- Exercise details: Go from the first line below to the one with "Viewport: 900px width, 450px height." and print each line exactly.

- Source material:
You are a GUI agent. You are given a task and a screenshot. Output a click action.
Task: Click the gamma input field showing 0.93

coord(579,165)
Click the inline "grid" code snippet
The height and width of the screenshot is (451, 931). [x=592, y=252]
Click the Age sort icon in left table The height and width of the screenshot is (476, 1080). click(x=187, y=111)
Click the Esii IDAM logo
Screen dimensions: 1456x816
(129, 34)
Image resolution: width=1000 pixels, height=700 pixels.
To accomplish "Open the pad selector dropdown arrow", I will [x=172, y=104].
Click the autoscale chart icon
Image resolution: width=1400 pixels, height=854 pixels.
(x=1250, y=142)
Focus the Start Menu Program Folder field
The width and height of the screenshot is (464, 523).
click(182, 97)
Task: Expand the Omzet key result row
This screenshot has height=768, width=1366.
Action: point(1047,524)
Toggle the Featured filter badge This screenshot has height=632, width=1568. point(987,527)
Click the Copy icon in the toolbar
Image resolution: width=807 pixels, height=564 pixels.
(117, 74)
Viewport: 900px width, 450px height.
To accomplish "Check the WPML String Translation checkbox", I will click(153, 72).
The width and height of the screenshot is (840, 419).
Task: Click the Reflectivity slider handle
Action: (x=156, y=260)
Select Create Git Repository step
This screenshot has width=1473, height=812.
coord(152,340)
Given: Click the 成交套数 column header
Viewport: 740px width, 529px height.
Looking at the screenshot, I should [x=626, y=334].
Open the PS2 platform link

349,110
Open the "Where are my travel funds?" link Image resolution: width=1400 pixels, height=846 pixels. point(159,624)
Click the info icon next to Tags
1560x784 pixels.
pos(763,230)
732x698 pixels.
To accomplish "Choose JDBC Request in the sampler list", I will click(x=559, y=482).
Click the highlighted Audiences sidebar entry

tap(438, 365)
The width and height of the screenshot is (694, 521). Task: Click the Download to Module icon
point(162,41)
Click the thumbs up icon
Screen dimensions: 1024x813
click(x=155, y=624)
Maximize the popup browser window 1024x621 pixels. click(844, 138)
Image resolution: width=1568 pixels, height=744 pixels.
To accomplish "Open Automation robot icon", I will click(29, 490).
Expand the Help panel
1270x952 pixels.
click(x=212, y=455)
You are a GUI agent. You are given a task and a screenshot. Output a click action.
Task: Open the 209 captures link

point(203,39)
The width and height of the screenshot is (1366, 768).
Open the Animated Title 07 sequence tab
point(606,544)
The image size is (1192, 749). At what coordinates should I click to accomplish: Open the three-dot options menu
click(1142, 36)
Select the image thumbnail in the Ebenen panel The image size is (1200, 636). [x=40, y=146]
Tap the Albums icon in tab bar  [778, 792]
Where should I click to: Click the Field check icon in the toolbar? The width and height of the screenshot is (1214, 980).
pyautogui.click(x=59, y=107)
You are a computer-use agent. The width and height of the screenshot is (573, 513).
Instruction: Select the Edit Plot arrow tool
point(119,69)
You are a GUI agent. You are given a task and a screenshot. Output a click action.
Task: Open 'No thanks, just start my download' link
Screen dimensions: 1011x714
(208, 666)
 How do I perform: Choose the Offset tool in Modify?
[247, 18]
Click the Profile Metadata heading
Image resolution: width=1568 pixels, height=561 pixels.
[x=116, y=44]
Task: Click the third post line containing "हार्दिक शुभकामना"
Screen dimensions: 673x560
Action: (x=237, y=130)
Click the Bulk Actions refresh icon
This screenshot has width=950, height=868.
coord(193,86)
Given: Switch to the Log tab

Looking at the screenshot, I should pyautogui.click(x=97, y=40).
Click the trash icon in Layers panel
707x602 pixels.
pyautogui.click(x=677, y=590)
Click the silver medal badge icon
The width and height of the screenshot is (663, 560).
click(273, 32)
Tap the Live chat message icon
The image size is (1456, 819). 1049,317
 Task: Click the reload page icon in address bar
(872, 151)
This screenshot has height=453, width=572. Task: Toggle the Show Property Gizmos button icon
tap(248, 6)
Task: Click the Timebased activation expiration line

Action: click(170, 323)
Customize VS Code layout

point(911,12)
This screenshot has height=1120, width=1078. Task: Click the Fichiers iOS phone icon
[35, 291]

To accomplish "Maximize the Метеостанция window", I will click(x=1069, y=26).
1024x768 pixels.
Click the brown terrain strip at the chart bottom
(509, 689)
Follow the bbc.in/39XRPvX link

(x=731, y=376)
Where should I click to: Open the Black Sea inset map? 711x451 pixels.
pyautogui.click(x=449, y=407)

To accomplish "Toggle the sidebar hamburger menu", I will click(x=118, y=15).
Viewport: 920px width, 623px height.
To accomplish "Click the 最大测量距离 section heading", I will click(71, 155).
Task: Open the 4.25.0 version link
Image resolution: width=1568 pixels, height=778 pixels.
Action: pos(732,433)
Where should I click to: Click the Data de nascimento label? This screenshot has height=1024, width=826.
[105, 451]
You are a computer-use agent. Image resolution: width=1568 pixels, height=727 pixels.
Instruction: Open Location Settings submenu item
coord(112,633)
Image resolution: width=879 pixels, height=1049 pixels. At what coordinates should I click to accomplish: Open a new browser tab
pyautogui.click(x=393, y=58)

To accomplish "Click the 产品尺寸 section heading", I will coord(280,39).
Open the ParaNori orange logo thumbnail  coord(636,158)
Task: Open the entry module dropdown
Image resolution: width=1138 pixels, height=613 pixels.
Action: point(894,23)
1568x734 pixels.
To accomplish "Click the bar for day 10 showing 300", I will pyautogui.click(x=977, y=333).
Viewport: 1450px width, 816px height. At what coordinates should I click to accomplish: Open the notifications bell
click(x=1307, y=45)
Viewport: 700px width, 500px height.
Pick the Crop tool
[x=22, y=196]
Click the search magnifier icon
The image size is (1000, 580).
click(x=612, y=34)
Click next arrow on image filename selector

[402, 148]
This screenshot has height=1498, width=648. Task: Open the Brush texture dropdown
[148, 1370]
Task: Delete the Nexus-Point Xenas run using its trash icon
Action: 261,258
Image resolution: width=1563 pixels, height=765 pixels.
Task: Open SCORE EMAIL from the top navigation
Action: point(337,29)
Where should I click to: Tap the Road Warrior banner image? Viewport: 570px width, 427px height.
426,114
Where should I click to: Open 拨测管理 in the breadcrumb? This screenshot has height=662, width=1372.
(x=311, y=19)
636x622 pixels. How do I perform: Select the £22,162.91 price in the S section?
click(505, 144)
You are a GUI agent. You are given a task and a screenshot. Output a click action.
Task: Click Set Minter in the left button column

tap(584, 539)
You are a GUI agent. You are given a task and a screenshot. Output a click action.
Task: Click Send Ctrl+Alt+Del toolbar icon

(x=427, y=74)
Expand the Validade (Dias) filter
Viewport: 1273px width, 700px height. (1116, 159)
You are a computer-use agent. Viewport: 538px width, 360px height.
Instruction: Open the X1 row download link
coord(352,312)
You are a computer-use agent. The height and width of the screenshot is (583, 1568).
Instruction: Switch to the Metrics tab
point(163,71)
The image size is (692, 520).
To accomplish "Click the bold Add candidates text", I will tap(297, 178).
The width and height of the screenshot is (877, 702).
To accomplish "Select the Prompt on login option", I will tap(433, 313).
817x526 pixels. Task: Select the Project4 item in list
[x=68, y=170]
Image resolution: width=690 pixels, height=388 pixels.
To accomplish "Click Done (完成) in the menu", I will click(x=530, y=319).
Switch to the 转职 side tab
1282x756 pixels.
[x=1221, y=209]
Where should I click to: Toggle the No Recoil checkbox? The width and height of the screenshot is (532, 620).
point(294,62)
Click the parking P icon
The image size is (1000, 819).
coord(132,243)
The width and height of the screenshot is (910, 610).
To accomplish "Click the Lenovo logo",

- Result of this task:
You are a GUI agent. You are given a task and a screenshot. Output a click action.
Task: Click the gamma input field showing 0.93

coord(579,165)
Click the inline "grid" code snippet
The height and width of the screenshot is (451, 931). [x=592, y=252]
Click the Age sort icon in left table The height and width of the screenshot is (476, 1080). click(x=187, y=111)
Click the Esii IDAM logo
Screen dimensions: 1456x816
(129, 34)
Image resolution: width=1000 pixels, height=700 pixels.
To accomplish "Open the pad selector dropdown arrow", I will [x=172, y=104].
Click the autoscale chart icon
Image resolution: width=1400 pixels, height=854 pixels.
(x=1250, y=142)
Focus the Start Menu Program Folder field
The width and height of the screenshot is (464, 523).
click(182, 97)
Task: Expand the Omzet key result row
This screenshot has height=768, width=1366.
Action: point(1047,524)
Toggle the Featured filter badge This screenshot has height=632, width=1568. point(987,527)
Click the Copy icon in the toolbar
Image resolution: width=807 pixels, height=564 pixels.
(117, 74)
Viewport: 900px width, 450px height.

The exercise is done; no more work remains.